On my first bowl-shaped gourd, I used a skin which I had removed from a small Southwest Indian cottonwood drum. It was the same size and had already been formed into scallops along the edge so I used larger tack-headed nails to affix it. In keeping with the Indian theme I inlaid a new Lewis and Clark nickel with the peace medal motif at the base of the neck. The gourd has a traditional African spiral motif which would not have been out of place on either continent.

Another totemic peg head banjer, this time a horse, in beautiful spalted red maple. The gourd is an unusual variant on the pear shape, looking something like a giant top. It is one of my standard players with an elegant, deep sound. I played this banjer at the 2007 San Diego Folk Festival and Mike Seeger’s set followed mine. He borrowed it to play a tune.

Most modern makers utilize round gourds with only a slice off the top and though I generally prefer to cut more interesting shapes in half, I have made a few of the more common form.

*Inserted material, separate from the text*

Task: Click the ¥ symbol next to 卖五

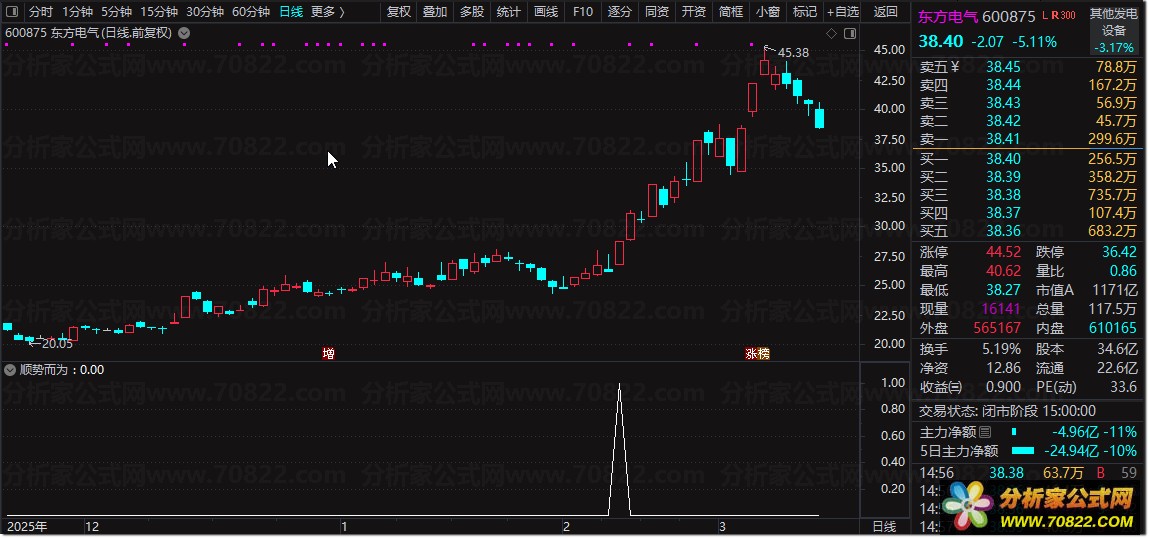Action: coord(955,66)
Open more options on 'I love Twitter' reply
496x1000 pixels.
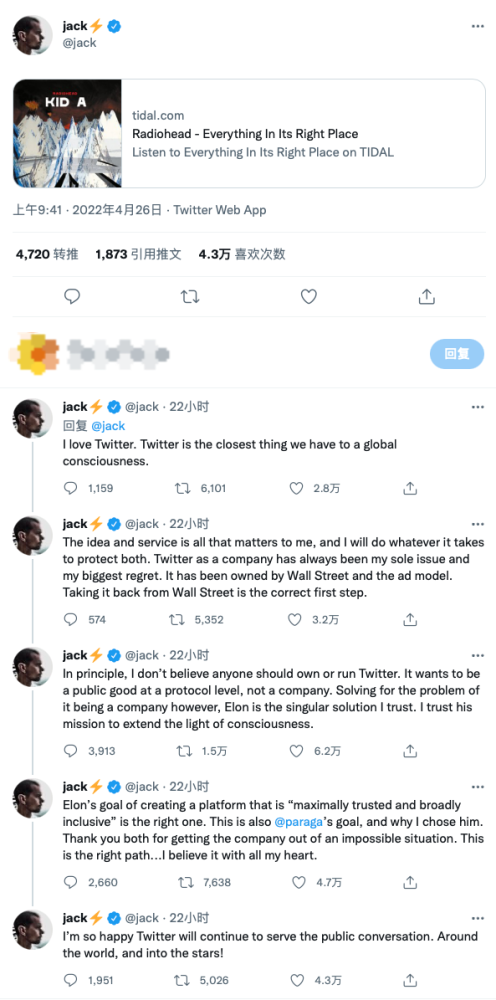(x=478, y=406)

This is another one of those: the neck is beautiful spalted red maple with a slightly fan-shaped scroll.

And a similar one, also from a canteen gourd.

This gourd was very heavy so I cut only a small slice off the top. The shell was extremely thick so I decided to utilize it in a design to show through a translucent calfskin head. The resultant sound was so brilliant I pierced several decorative holes in the shell to mellow it somewhat. It is still, by far, the loudest banjer I have made.